Abstract ID: 371 Patient dose calculation systems in diagnostic radiology: State of the art and conscious use

Autor: O. Rampado
Rok vydání: 2018
Předmět:
Zdroj: Physica Medica. 56:282-283
ISSN: 1120-1797
Popis: Several programs have been developed during the last years to calculate patient dose in the various specialties of radiodiagnostics, from conventional and interventional radiology to computed tomography. There is a tendency to improve the personalization of organ dose assessment, using adaptable models or libraries of virtual phantoms covering the entire population size range, including paediatric and bariatric patients. These tools are now also integrated into the patient dose tracking software, allowing an automatic extraction of the input parameters necessary for the calculation, already available in the archive. Steps forward have been taken in the estimation of skin dose maps in interventional radiology, while the modeling of dose reduction systems in CT, in particular the various tube current modulation approaches, is still rather poor in most cases. Despite the easy and immediate user interface often available with these programs, their proper implementation need a conscious use by a competent medical physicist. In particular, the degrees of approximation of the dose indicators and of the other input parameters of the calculation must be considered, verifying the relative weight on the final uncertainty of the assessment. The industry constantly produces new-concept radiological equipment with unique characteristics, for which it is often necessary to consider particular values of the required variables for the calculation, in order to obtain the best possible simulation. As an example, in the case of cone beam CT equipments, there are no dedicated patient dose calculation programs, so it is possible to use an existing software developed for conventional CT or projective radiology with a proper adaptation strategy.

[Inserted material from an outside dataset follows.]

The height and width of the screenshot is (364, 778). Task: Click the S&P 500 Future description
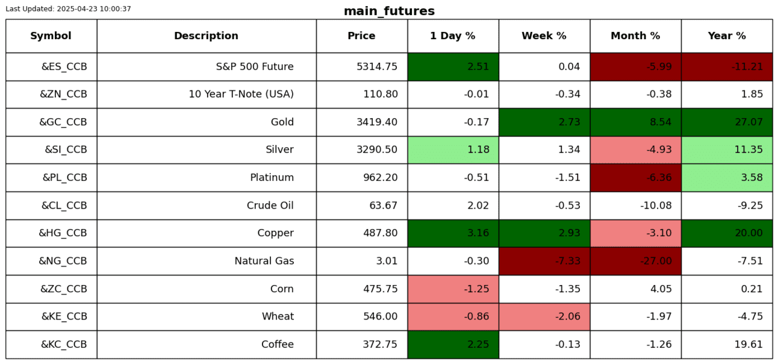click(255, 67)
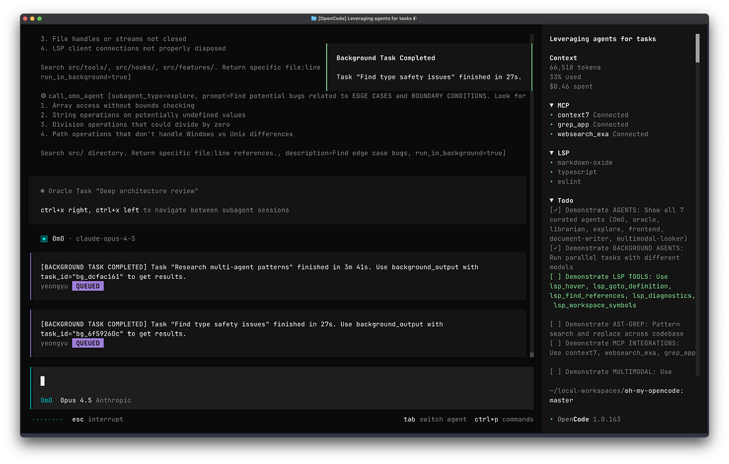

In these cases, to verify the accuracy of the evaluations it is essential a comparison with experimental validation measurements, carried out ad hoc or derived from already published experimental studies. Particular attention must be paid to extended organs, such as the skin and bone marrow, and to partially irradiated organs. In conclusions, it is quite easy to obtain dose values from these software, but it is not always so easy to consider their reliability and effectiveness in the area of patient radiation protection and optimisation.